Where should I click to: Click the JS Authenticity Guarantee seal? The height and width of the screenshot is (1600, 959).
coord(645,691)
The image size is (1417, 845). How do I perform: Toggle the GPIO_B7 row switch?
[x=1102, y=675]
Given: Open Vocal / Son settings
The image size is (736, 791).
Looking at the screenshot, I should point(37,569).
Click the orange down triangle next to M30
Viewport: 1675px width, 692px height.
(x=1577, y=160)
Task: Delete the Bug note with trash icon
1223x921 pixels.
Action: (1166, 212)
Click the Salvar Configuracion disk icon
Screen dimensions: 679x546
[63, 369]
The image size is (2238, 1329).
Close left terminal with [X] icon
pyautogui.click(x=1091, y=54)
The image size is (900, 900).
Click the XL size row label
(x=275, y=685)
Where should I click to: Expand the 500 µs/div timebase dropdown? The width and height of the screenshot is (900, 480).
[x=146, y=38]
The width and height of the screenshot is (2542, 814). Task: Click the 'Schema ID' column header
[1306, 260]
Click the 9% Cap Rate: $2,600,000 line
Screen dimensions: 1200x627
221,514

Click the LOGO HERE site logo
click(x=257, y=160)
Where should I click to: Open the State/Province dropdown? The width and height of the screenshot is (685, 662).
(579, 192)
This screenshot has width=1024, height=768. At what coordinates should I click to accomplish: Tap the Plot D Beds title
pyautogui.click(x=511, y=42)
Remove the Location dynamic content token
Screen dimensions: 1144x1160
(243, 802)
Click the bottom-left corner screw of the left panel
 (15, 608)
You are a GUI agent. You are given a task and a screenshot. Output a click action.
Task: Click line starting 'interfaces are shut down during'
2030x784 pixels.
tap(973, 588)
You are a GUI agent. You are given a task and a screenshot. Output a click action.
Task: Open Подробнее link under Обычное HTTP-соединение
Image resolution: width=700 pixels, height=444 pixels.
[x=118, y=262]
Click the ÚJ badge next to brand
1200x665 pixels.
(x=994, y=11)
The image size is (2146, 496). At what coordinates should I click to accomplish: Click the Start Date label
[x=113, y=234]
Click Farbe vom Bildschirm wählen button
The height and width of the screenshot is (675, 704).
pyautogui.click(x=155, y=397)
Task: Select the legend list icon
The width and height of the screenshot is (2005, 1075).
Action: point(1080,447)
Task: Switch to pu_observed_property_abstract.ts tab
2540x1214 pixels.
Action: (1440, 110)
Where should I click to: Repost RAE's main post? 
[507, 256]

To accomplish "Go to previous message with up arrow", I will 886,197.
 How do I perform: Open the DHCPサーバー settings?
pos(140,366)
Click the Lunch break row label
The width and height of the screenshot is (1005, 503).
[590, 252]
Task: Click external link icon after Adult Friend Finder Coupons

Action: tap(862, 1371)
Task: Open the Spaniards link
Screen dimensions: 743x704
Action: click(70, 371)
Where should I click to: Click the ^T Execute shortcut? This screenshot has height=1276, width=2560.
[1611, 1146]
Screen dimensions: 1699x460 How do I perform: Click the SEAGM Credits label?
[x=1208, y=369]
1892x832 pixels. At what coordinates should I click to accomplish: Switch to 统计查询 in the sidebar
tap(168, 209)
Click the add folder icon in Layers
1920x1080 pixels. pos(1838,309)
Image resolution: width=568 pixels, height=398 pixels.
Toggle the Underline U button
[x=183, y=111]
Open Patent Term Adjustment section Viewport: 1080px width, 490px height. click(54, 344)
# # # # #
- Direction
Scale the material from the line containing "The image size is (2238, 1329)." down to the line containing "[1306, 260]", both included, and give only those lines again, requests and all. Multiply every coordinate in the answers by 1.05 and round to whole numbers, with halves rounding up.

- Solution for this problem
The image size is (2238, 1329).
Close left terminal with [X] icon
pyautogui.click(x=1146, y=57)
The image size is (900, 900).
Click the XL size row label
(x=289, y=719)
Where should I click to: Expand the 500 µs/div timebase dropdown? The width and height of the screenshot is (900, 480).
[x=153, y=40]
The width and height of the screenshot is (2542, 814). Task: Click the 'Schema ID' column header
[1371, 273]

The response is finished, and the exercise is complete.